Yapılacak Görevler.
1. Aşağıdaki ifadelerin metinle uyuşup uyuşmadığını evet ya da hayır diye belirtin. Her yanıtın yanına kararı veren sözcükleri metinden değiştirmeden alıntılayın: (a) Etkinlikler Özgür Kadın Hareketi öncülüğünde düzenlendi. (b) 25 Kasım yürüyüşleri metnin yazıldığı gün yapıldı. (c) DEM Parti ve DBP Kadın Meclisleri eylemlere katıldı.
2. Aşağıdaki metinde "HABER MERKEZİ - Yarın" ifadesinden "katılma çağrıları yapıldı." ifadesine kadar olan bölümü hiçbir değişiklik yapmadan yazdırın.

Alıştırma Metni.
****************

HABER MERKEZİ - Yarın gerçekleştirilecek 25 Kasım yürüyüşlerine katılım çağrısı yapan kadınlar, "Şiddetsiz ve özgür bir yaşam için sözümüz bitmedi. Şiddeti birlikte durduracağız" dedi.
Özgür Kadın Hareketi (Tevgera Jinên Azad-TJA) öncülüğünde 25 Kasım Kadına Yönelik Şiddete Karşı Uluslararası Mücadele Günü kapsamında birçok kentte etkinlikler düzenledi. Halkların Eşitlik ve Demokrasi Partisi (DEM Parti) ve Demokratik Bölgeler Partisi (DBP) Kadın Meclisleri'nin katıldığı eylemlerde, yarın yapılacak yürüyüş ve etkinlere katılma çağrıları yapıldı.

****************

Girdi Verileri.

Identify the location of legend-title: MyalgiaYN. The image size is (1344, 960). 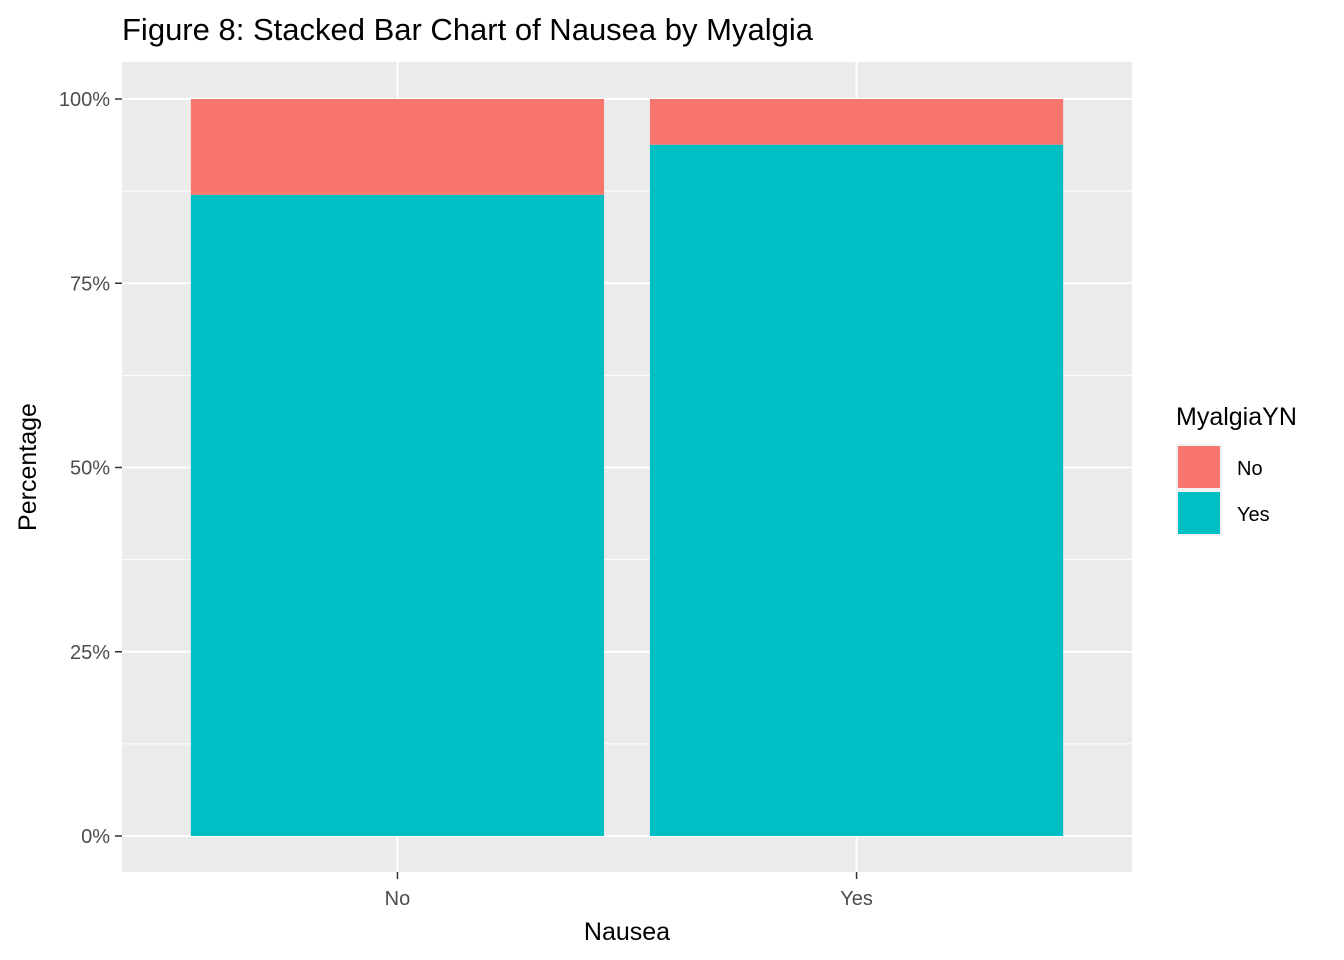
(1236, 417).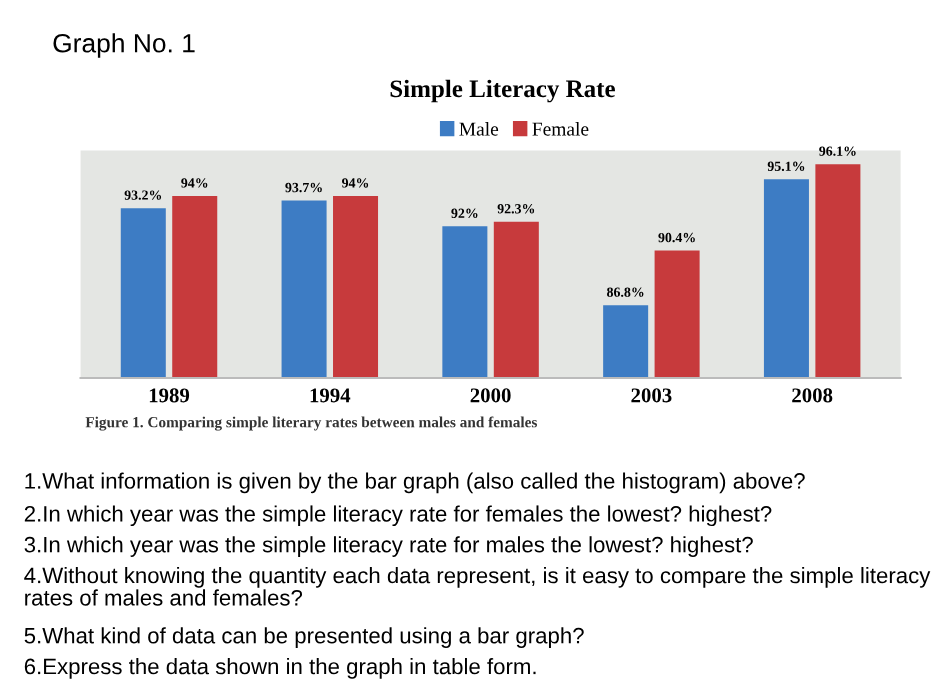 This screenshot has height=700, width=948. What do you see at coordinates (280, 668) in the screenshot?
I see `text: 6.Express the data shown in the graph in table form.` at bounding box center [280, 668].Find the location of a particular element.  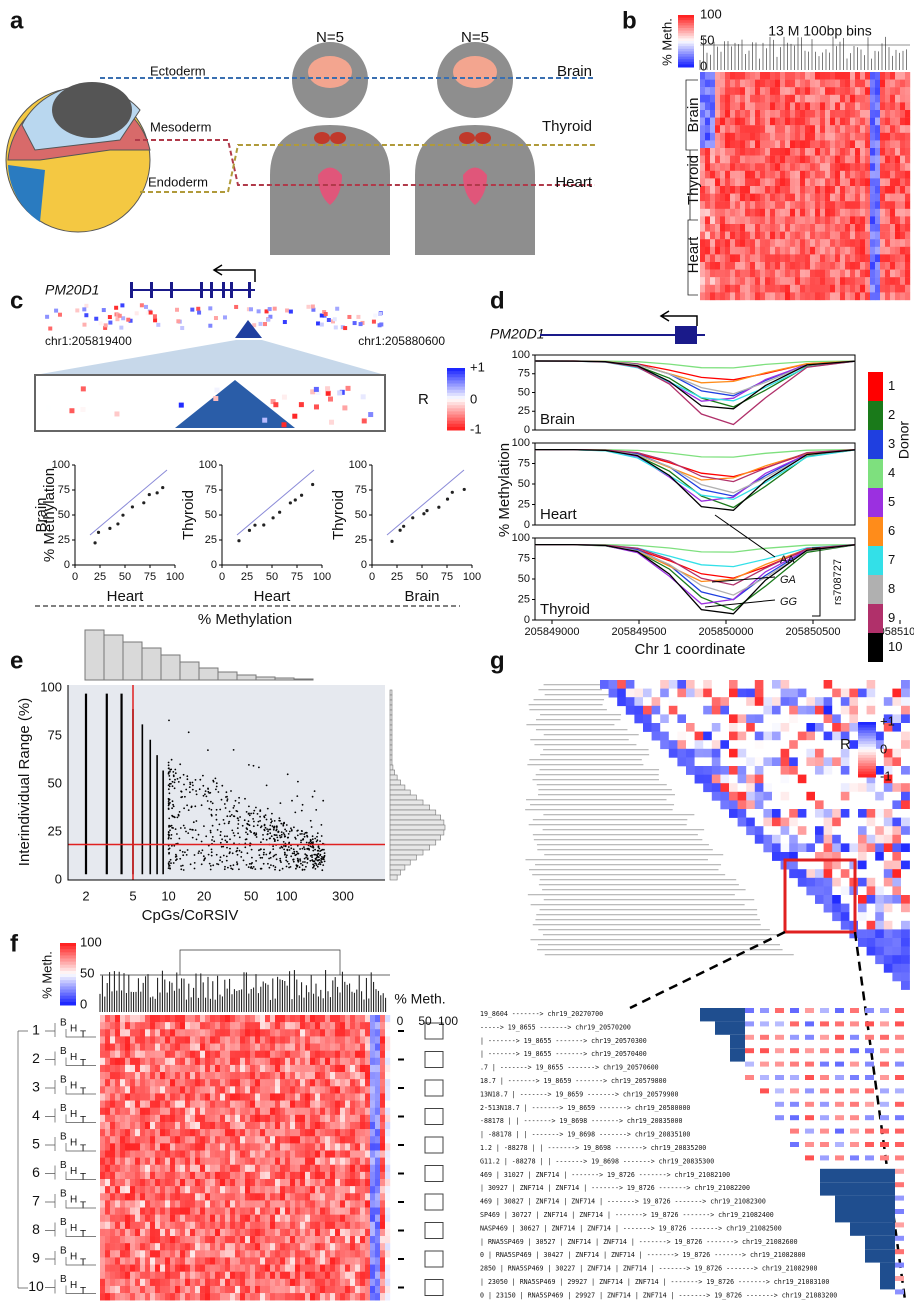

legend-swatch is located at coordinates (876, 502).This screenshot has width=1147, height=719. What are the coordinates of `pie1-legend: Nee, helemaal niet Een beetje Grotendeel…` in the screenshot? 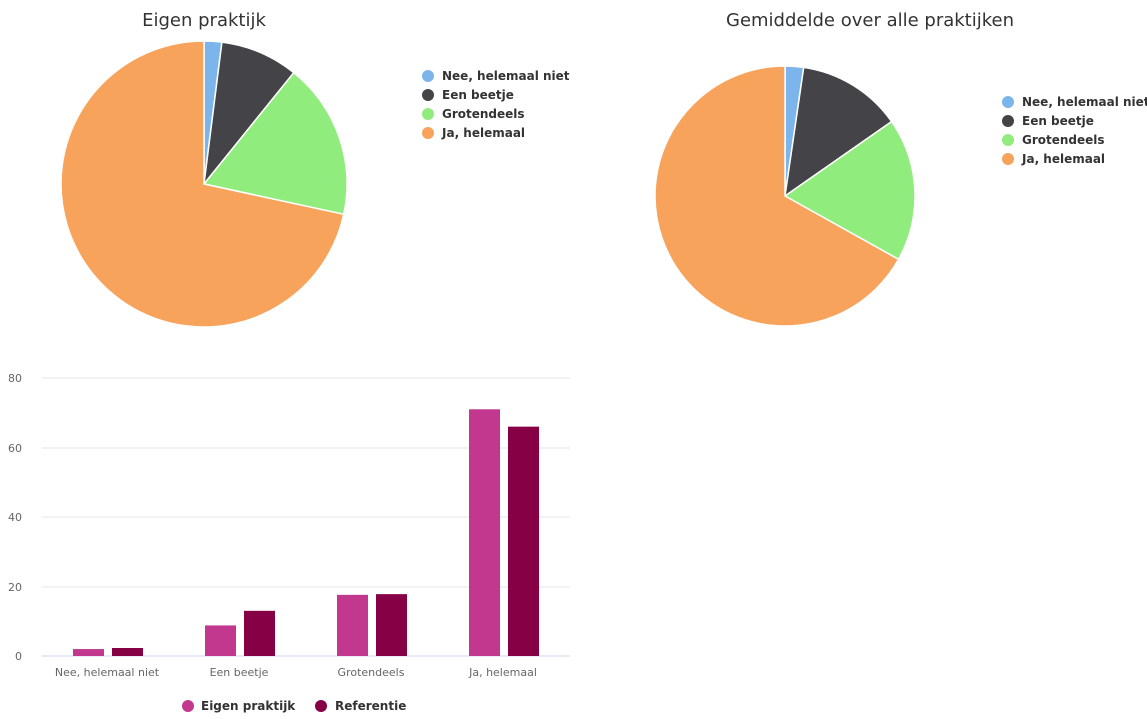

****************

Alıştırma Sonuçları.
1.
(a) Evet: "Özgür Kadın Hareketi (Tevgera Jinên Azad-TJA) öncülüğünde"
(b) Hayır: "Yarın gerçekleştirilecek 25 Kasım yürüyüşlerine"
(c) Evet: "Halkların Eşitlik ve Demokrasi Partisi (DEM Parti) ve Demokratik Bölgeler Partisi (DBP) Kadın Meclisleri'nin katıldığı eylemlerde"

2.
HABER MERKEZİ - Yarın gerçekleştirilecek 25 Kasım yürüyüşlerine katılım çağrısı yapan kadınlar, "Şiddetsiz ve özgür bir yaşam için sözümüz bitmedi. Şiddeti birlikte durduracağız" dedi.
Özgür Kadın Hareketi (Tevgera Jinên Azad-TJA) öncülüğünde 25 Kasım Kadına Yönelik Şiddete Karşı Uluslararası Mücadele Günü kapsamında birçok kentte etkinlikler düzenledi. Halkların Eşitlik ve Demokrasi Partisi (DEM Parti) ve Demokratik Bölgeler Partisi (DBP) Kadın Meclisleri'nin katıldığı eylemlerde, yarın yapılacak yürüyüş ve etkinlere katılma çağrıları yapıldı.